Somos experts no domínio de conhecimento em
cima do qual a decisão precisa ser tomada. E por expert aqui estamos falando em alguém que possua vários anos de
experiência na área e neste período tenha vivenciado uma grande diversidade de
situações semelhantes e aprendido com elas.
2.
A
decisão precisa ser tomada quase que de imediato, do contrário o custo de não
escolher e agir pode ser muito alto.
Pesquisas de Gary Klein demonstram uma distinção crítica entre
especialistas e iniciantes quando colocados diante de situações recorrentes:
especialistas decidem rapidamente porque conseguem associar a situação atual
com alguma situação passada por eles vivenciada, ao passo que iniciantes, não
contando com este recurso, precisam analisar diferentes alternativas em busca
de alguma que resolva a questão, e por não possuírem experiência real muitas
vezes precisam recorrer a um processo de tentativa e erro.

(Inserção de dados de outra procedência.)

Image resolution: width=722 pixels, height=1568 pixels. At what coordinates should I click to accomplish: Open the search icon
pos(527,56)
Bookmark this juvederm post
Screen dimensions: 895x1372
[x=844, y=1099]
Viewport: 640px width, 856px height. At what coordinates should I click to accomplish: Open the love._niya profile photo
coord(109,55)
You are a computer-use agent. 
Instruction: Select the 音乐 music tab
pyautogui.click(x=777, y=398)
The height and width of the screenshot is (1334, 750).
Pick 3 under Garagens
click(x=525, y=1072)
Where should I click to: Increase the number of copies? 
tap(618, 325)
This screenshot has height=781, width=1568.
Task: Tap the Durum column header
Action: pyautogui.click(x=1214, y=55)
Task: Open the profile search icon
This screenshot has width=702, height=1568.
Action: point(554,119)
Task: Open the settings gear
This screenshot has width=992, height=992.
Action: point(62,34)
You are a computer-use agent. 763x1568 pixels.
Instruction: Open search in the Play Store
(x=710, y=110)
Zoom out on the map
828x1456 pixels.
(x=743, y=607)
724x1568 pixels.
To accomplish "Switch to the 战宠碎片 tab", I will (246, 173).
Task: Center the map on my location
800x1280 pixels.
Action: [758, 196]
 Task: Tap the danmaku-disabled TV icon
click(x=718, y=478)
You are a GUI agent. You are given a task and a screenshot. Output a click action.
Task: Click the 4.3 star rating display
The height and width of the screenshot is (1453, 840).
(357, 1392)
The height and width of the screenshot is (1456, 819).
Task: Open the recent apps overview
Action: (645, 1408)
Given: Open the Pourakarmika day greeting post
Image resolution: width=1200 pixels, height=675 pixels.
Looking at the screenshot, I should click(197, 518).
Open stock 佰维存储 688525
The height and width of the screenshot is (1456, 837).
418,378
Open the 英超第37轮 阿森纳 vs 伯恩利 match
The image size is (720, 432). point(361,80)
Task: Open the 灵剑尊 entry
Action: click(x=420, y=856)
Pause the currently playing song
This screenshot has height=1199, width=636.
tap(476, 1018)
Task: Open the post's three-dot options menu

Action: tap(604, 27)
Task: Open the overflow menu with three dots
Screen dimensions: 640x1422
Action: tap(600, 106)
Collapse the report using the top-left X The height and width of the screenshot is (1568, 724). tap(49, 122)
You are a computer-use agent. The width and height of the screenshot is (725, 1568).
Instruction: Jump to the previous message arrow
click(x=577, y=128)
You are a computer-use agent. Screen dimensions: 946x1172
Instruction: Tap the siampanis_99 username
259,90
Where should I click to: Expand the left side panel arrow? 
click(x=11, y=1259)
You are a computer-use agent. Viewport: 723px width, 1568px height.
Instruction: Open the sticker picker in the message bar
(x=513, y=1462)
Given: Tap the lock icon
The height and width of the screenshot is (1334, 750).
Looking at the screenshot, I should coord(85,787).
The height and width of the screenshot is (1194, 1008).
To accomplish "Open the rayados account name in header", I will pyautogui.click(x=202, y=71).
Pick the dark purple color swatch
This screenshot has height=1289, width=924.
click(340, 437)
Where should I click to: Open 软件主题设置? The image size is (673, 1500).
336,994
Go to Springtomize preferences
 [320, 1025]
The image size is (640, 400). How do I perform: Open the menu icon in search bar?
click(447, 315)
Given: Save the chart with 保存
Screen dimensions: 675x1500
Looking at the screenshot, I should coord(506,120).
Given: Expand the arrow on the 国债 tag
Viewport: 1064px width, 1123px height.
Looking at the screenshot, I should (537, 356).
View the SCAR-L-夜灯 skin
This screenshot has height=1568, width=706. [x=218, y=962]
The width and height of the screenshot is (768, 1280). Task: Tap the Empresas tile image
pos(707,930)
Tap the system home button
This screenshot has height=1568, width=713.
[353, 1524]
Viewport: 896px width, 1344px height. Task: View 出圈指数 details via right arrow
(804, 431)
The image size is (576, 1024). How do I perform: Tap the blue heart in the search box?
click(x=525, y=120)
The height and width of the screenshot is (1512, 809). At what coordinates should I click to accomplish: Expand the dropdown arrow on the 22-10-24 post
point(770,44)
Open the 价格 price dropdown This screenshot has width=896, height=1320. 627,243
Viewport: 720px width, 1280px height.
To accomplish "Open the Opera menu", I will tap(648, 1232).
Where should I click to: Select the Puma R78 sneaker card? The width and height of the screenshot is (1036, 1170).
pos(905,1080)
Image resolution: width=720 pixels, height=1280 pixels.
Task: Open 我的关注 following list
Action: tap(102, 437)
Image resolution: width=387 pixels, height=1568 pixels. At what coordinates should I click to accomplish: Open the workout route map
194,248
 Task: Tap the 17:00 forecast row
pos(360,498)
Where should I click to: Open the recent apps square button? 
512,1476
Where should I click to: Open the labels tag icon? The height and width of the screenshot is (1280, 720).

Quanto maior a pressão da situação menos importante passa a ser a
melhor alternativa (que mesmo com base em métodos de decisão tradicionais
possui um componente subjetivo), e mais importante passa a ser uma alternativa
que resolva a situação, qualquer que seja esta.
Mas e se em um projeto com vários pontos de decisão de alta criticidade
não pudermos contar com experts nos
momentos de decisão? Klein tem uma possível resposta para isto, que é
desenvolver um programa de treinamento baseado em situações reais, de forma a
“acelerar” o processo de aprendizagem, algo que vários cursos de MBA adotam
através do uso de jogos empresariais. E isto não é tão inovador assim, afinal
há vários anos astronautas são treinados em simuladores antes de partirem para
missões espaciais de verdade. Devemos ainda sempre buscar analisar
posteriormente a qualidade das nossas decisões, realimentando o processo de
forma a melhorar cada vez mais a qualidade de nossas decisões. E na esfera
pessoal devemos, sempre que tivermos a oportunidade, buscar aprender com a
experiência dos especialistas, seja de forma direta e presencial, seja de forma
indireta através de relatos de lições aprendidas!